### Source excerpt:
______________________________

Figure 4 TG-DSC results
nanothermite samples (a) Al/MnO2 nanothermite, (b)
Al/MnO2/10wt%-terpolymer nanothermite, (c)
Al/MnO2/20wt%-terpolymer nanothermite, (d)
Al/MnO2/30wt%-terpolymer nanothermite
Figure 4(b) shows the TG-DSC
results of Al/MnO2/10wt%-P(VDF-ter-HFP-ter-TFE)
terpolymer nanothermite sample. At about 472 oC, the
minimum of total mass appears, about 89.1%. Considering the evaporation
of solvent, more than 80% of terpolymer decomposes to the gaseous
products, leading to mass loss. However, D’Orazio and his co-authors
[29] have reported the thermal decomposition property of
P(VDF-ter-HFP-ter-TFE) terpolymer, and the results shows that all of
terpolymer will convert the gaseous products before 500oC. Meanwhile, combined with previous reports
[24,30], a few parts of terpolymer react with nanothermite
components directly, which can explain those exothermic DSC signals
(signal b-1, b-2 and b-3), implying reactions among Al NPs,
MnO2 NRs, terpolymer degradation products and/or the
terpolymer matrix. Then, as the temperature increases gradually, the
exothermic DSC signal (b-4) occurs, indicating the thermite reaction
between remaining Al NPs and MnO2 NRs, similar to the
exothermic signal in Figure 4(a). By contrast, the peak temperature
point (b-4) is delayed by 26 oC since some sections of
thermite components react with P(VDF-ter-HFP-ter-TFE) terpolymer before.

______________________________

### Given information:

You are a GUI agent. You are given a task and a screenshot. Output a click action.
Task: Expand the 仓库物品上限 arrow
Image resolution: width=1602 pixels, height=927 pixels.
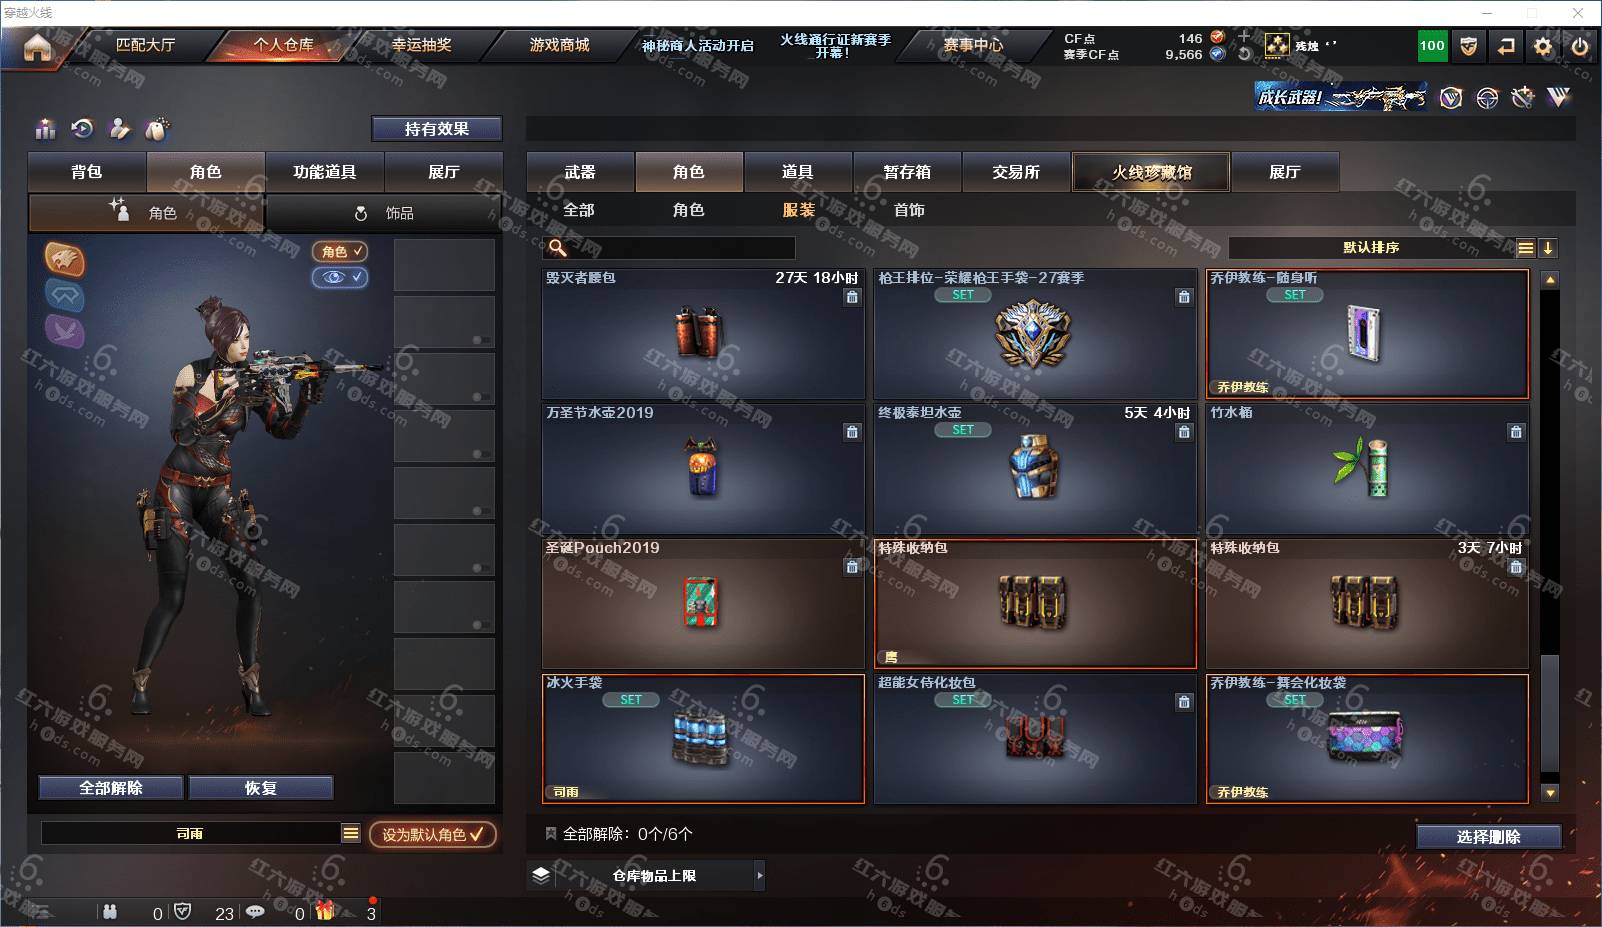(x=759, y=875)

______________________________

### Stated goal:
Extend the excerpt on the TG-DSC results of the Al/MnO2 nanothermite samples, starting after its last sentence.

### Output for this task:
Next, the content of
P(VDF-ter-HFP-ter-TFE) terpolymer reaches 20wt% in Figure 4(c). At
about 483 oC, the minimum of total mass appears, about
86.2%, implying that there is 13.8% mass loss. Similarly, it is caused
by evaporation of solvent and thermal decomposition of terpolymer. It is
inferred that near 50% of terpolymer directly react with the Al NPs and
MnO2 NRs rather than decomposition with gaseous products
release, leading to the three exothermic DSC signals (c-1, c-2 and c-3)
accordingly[24, 29,30]. Comparing to Figure 4(b), those three
exothermic DSC signals (c-1, c-2 and c-3) are bigger and more obvious,
especially signal c-2. However, the more proportion of terpolymer reacts
with nanothermite components, the less amount of nanothermite components
remains for thermite reaction, which results in the corresponding
smaller exothermic DSC signal (c-4) for thermite reaction with less heat
release.
Finally, the formulation with
30wt% P(VDF-ter-HFP-ter-TFE) terpolymer content is shown in Figure
4(d). At about 491 oC, the minimum of total mass
appears, about 83.9%. Same to above reason for mass loss, after
estimating, more than 50% of terpolymer directly react with Al NPs
and/or MnO2 NRs, which leads to the big exothermic DSC
signal (d-2). Similarly, much proportion terpolymer reaction with
nanothermite components will affect the further thermite reaction and
the corresponding exothermic DSC signal (d-4).
Besides, from Figure 4(b), (c) and
(d), it can be found that not only the terpolymer itself will influence
the thermal reaction process of Al/MnO2 nanothermite
system, but the mass fraction of P(VDF-ter-HFP-ter-TFE) terpolymer also
affect the thermal properties and processes. Specifically, from above
TG-DSC results, as the content of terpolymer is no more than 10wt%, the
main exothermic reaction is still thermite reaction between Al NPs and
MnO2 NRs. In contrast, if the mass fraction of
terpolymer is more than 20wt%, the thermite reaction will be greatly
decreased and the main exothermic signal will be replaced by the
reaction between terpolymer and nanothermite components.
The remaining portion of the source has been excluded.